The University of Connecticut concluded its Suicide Prevention week Saturday, coinciding with an unfortunate spike in gay teen suicides across the nation.
Five gay teenage suicides made the news in the last three weeks. The latest happened at Rutgers University, where 18-year-old Tyler Clementi jumped off the George Washington Bridge after his roommate allegedly taped him in a sexual encounter with another man.
“This week is tragically timely,” said Barry Schreier, UConn’s director of counseling and mental health services. “But the goal is to raise awareness. UConn is not immune.”
Schreier said UConn pursued a “three-pronged approach” for this year’s Suicide Prevention week, a week recognized for the past three years.
“It’s based on the philosophy that people contemplating suicide are also somehow telling others,” he said. “We also know from research that those people are often not talking to professionals. They’re talking to the people around them.”
Schreier said he hopes to provide students the confidence to recognize when something is not right and understand the available resources. The Suicide Prevention Committee plans multiple events and works with up to 24 participating offices on campus to help spread awareness.
Part of the week’s events included a lecture hosted by UConn’s Rainbow Center. Marc Chartier, a continuous quality improvement coordinator, client rights officer and privacy officer at the non-profit job placement organization Marrakech, Inc. in Woodbridge, spoke to students about the mental health of lesbian, gay, bisexual and transgender youth.
“The leading cause of death for gay and lesbian youth is suicide,” he said.

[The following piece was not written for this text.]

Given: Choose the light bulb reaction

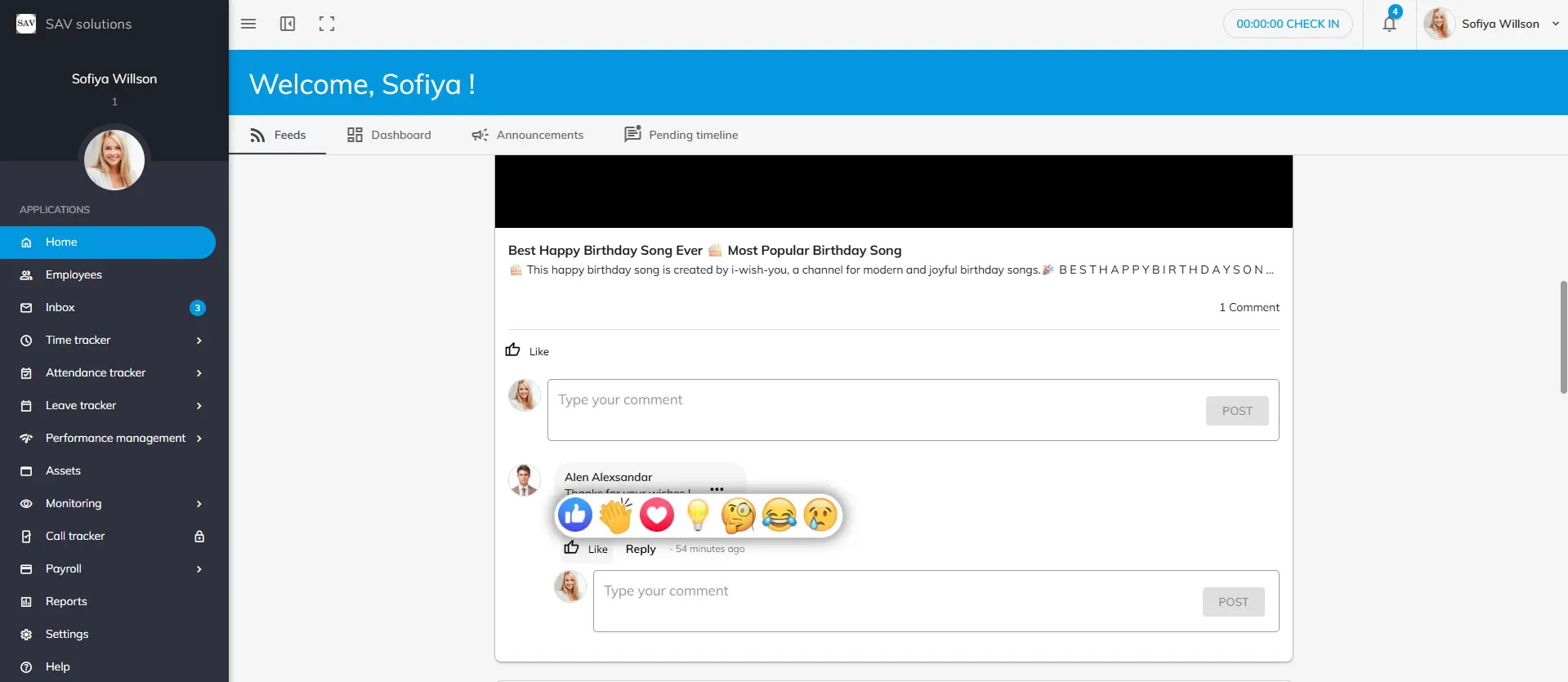Looking at the screenshot, I should [698, 515].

He said one of the biggest contributing factors is the “spiritual abuse” gay teenagers often experience.
“People don’t like it when I explain that being gay isn’t about sex,” he said. “If I’d never had sex with anyone in my life, I’d still be a gay man. But the oppression centers on our behavior. That how we act is somehow who we are.”
Chartier listed off a set of disturbing facts. For example, gay and lesbian youth are two to three times more likely to attempt suicide. Gay and lesbian youth also constitute thirty percent of all completed suicides, not just youth suicides.

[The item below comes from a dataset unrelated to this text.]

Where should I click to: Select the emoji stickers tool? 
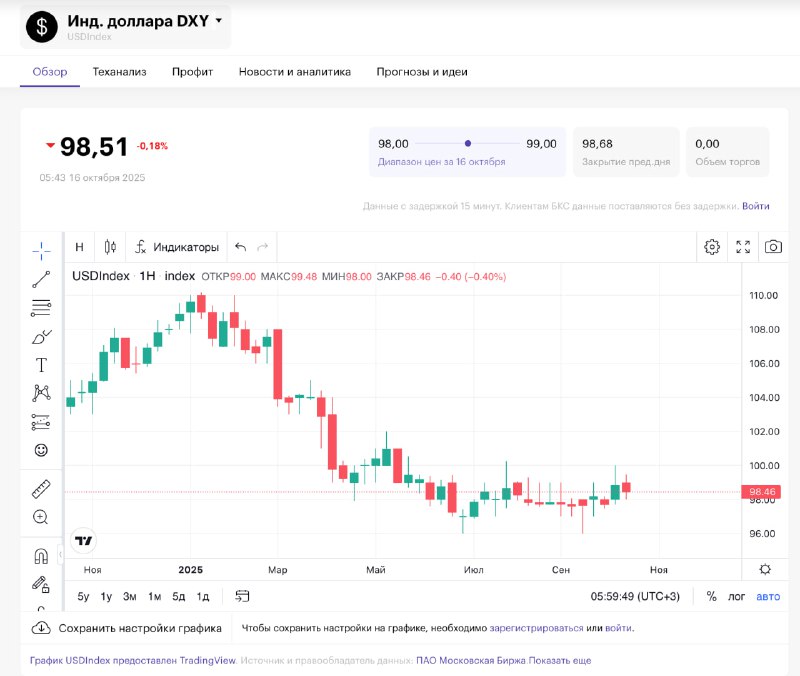tap(40, 450)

“We are part of a culture,” he said. “We are everyone. Gay people have always been. We are at the very least 30 million strong in the United States, but most estimates put us at 40 to 50 million.”
Another event included the “Be Aware, Show You Care” interactive art exhibit, where students personalized bandanas and flags to share thoughts about the impact of suicide. The colorful bandanas all hung in a Student Union room with written expressions like “You are loved!” Countless little yellow flags fluttered on the Student Union lawn for the week.
“I think Suicide Prevention Week should last a month,” said UConn senior Emily Herb. “There aren’t nearly enough public forums on campus where students can talk about this.”
Schreier said one new practice offered this year is QPR training, or “Question, Persuade and Refer.” The Joint Commission on Accreditation of Health Care Organizations recognizes QPR training as a “best practices” program.
Students learn free how to recognize the warning signs, apply the question, persuade and refer method to find someone help and to act with confidence.
Schreier also said UConn will hold a second Suicide Prevention week in February, a first for the university since the first awareness week three years ago.